Goro is beginning to doubt his feelings towards his overwhelmingly dutiful wife Fukiko, realising his true love lies in his mistress, Yayoi. Turning it over in his mind, he constantly tries to balance his own desires with ‘the right thing to do’. Yayoi herself begins to have an existential crisis, confiding in her brother than she believes her complicity in this love triangle makes her a cruel person. Fukiko, meanwhile, is oblivious to these complications until the end, when Goro proposes a radical solution to her which elicits some surprising revelations.
Although he considers Fukiko when divulging his love for Yayoi to his father, Goro is only really concerned with his own well-being, meeting with Yayoi to satiate his needs rather than discuss their possible future, leaving her wracked with guilt and uncertainty, all the while betraying Fukiko without a second thought.
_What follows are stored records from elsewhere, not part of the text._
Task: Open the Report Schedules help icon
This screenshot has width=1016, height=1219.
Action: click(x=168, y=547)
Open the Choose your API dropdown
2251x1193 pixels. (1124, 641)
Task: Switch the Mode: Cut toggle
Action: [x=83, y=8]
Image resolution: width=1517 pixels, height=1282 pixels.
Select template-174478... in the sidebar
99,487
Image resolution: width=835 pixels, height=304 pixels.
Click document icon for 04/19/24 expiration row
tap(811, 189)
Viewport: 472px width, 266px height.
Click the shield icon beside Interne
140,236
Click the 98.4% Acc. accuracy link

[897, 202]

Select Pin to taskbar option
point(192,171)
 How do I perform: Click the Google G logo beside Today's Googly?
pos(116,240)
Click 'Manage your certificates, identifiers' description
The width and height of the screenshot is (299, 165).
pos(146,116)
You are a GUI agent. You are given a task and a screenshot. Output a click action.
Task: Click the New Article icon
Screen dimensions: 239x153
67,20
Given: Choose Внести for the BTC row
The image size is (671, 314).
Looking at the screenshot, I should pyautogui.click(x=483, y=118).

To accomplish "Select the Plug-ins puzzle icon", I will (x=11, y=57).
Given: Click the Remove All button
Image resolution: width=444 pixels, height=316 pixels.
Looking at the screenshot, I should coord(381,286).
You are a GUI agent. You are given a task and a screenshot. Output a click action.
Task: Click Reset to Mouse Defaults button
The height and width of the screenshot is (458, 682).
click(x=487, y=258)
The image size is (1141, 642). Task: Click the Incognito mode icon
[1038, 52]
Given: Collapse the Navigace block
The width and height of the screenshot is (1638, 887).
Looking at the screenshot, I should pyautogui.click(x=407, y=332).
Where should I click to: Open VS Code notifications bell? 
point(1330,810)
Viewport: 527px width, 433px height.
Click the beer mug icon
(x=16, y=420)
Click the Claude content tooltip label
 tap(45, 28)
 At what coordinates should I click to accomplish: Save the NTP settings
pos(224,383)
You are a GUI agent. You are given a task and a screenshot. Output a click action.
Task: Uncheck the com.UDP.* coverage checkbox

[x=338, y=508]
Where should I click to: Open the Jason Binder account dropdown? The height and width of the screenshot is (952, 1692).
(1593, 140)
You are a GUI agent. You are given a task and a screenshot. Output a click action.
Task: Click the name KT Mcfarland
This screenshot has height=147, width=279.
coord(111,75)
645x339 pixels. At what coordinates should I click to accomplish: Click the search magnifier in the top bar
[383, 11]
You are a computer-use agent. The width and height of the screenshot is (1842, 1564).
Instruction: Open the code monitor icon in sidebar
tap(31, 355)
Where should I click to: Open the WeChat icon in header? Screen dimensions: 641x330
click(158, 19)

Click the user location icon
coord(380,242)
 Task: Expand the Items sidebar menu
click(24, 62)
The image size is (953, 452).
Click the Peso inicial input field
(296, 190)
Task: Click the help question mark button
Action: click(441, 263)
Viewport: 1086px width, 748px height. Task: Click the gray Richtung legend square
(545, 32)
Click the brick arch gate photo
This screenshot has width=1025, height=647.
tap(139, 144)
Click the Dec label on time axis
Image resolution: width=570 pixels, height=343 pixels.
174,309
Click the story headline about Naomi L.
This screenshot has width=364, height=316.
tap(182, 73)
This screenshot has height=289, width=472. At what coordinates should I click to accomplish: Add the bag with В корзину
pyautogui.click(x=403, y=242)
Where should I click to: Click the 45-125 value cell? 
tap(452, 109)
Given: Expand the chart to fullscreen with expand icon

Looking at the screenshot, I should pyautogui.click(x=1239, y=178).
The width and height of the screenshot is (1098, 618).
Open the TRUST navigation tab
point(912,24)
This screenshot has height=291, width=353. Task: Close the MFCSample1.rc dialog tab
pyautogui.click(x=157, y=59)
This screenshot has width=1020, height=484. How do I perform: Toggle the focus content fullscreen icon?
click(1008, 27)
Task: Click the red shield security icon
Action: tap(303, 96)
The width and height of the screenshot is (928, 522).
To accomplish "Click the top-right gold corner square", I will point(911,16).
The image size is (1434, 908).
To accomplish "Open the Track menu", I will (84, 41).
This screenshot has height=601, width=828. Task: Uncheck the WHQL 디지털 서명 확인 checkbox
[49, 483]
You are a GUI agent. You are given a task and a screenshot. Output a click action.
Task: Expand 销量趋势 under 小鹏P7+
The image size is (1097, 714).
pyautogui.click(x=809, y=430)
On occasion, Goro appears to go through these infidelities too automatically, and something is kept from us about what draws him to either woman. Consequently, it is hard to gauge the sincerity of the final denouement, but it’s a relief not to be told everything.
As with many of Mikio Naruse’s films, the drama lies underneath the surface, Goro’s spotless salaryman household belying the mesh of unrealised sentiments and calculated duplicity. Avalanche, then, is perhaps the best name for such a film, evoking the idea that these hidden feelings of love and remorse have built up to such an extent that they can but collapse dramatically under pressure.